The following JavaScript demonstrates a site’s attempt to prevent visitors from accessing the context menu (i.e. right-click to view HTML source) or selecting text for cut-and-paste.

function ds(){return !1}

function ra(){return !0}

var d=document.getElementById(“protected_div”),

c=d.contentWindow.document;

c.open();

c.oncontextmenu=new Function(“return false”);

c.onmousedown=ds;

c.onclick=ra;

c.onselectstart=new Function(“return false”);

c.onselect=new Function(“return false;”);

The following screenshot shows the page opened with Firefox’s Firebug plugin (http://getfirebug.com/). The oncontextmenu, onselect, and onselectstart properties have been assigned anonymous functions (the functions with “return false;” in the previous code). You could right-click on the function to edit it or delete the property entirely, which would re-enable the context menu (see Figure 7.1).

image

Figure 7.1 A poisoned context menu

It’s just as easy to programmatically disable the contextmenu/select prevention. Type the following code in Firefox’s Web Console. (All modern browsers have a similar development console. Notably, Firefox even provides a setting to prevent sites from overriding the context menu.)

document.getElementById(“protected_div”).contentWindow.document.oncontextmenu=null

HTML and JavaScript files may also contains clues about the site’s infrastructure, code, or bugs. Rarely does an HTML comment lead directly to an exploit, but such clues give a hacker more information when considering attack vectors. Common clues include:

• Code repository paths and files, e.g. SVN data.

• Internal IP addresses or host names.

• Application framework names and versions in meta tags, e.g.
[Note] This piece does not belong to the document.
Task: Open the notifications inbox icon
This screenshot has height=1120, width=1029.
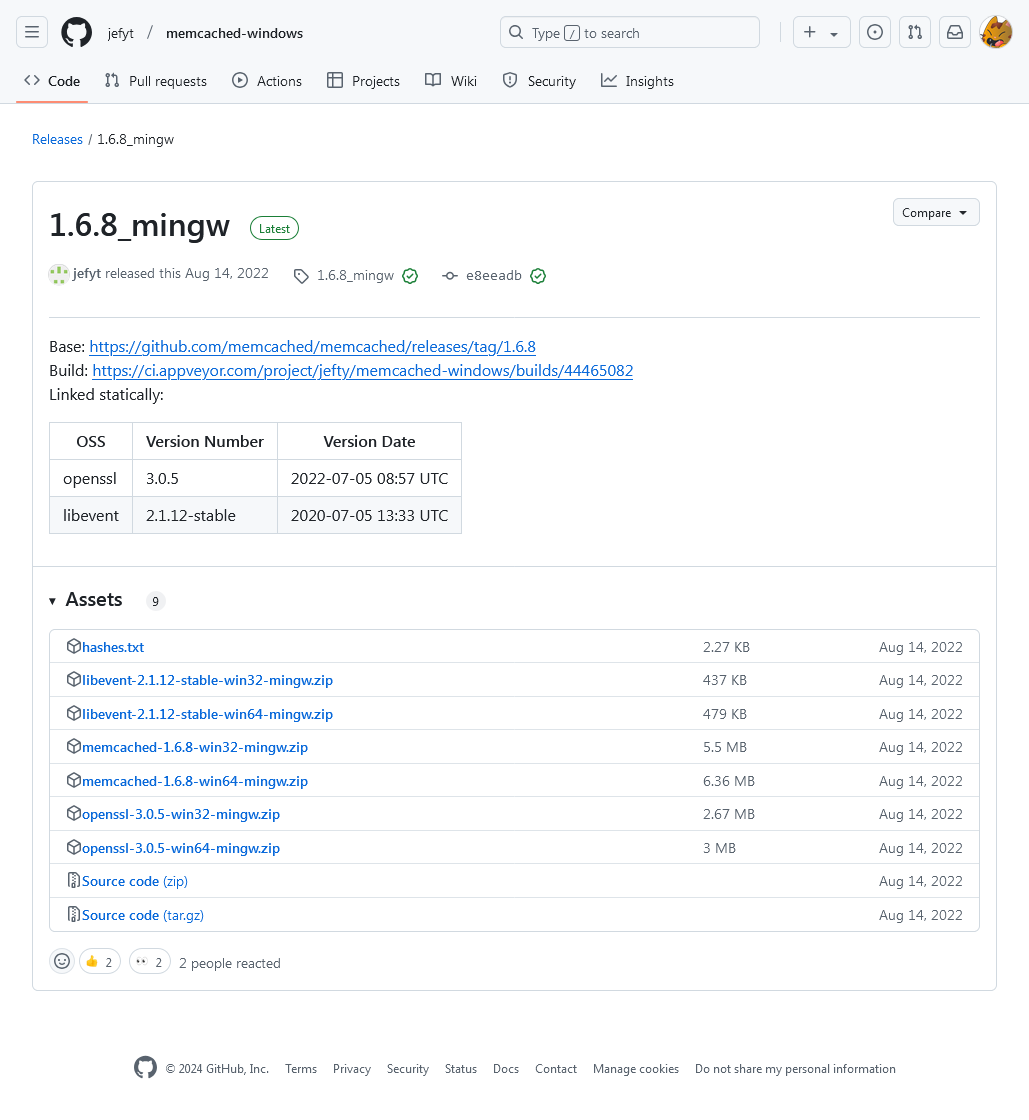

Wordpress versions.

• Developer comments related to functions, unexpected behavior, etc.

• SQL statements, including anything from connection strings with database credentials to table and column names that describe a schema.

• Include files hosted in the web document root, in the worst case scenario a .inc file might be served as text/plain rather than parsed by a programming language module.

• Occasionally a username or password might show up inside an HTML comment or include file. However uncommon this may be, it’s one of the most rewarding items to come across.

tip

Many open source web applications provide files and admin directories to help users quickly install the web application. Always remove installation files from the web document root and restrict access to the admin directory to trusted networks.

Authorization By Obfuscation

“If you want to keep a secret, you must also hide it from yourself.” George Orwell, 1984.

Secrets. We keep them, we share them. Web sites rely on them for security. We’ve encountered secrets throughout this book with examples in passwords (shared secrets between the user and the application), encryption keys (known only by the application), and session cookies (an open secret over HTTP). This section focuses on other kinds of tokens in a web application whose security relies primarily on remaining a secret known only to a user or their browser.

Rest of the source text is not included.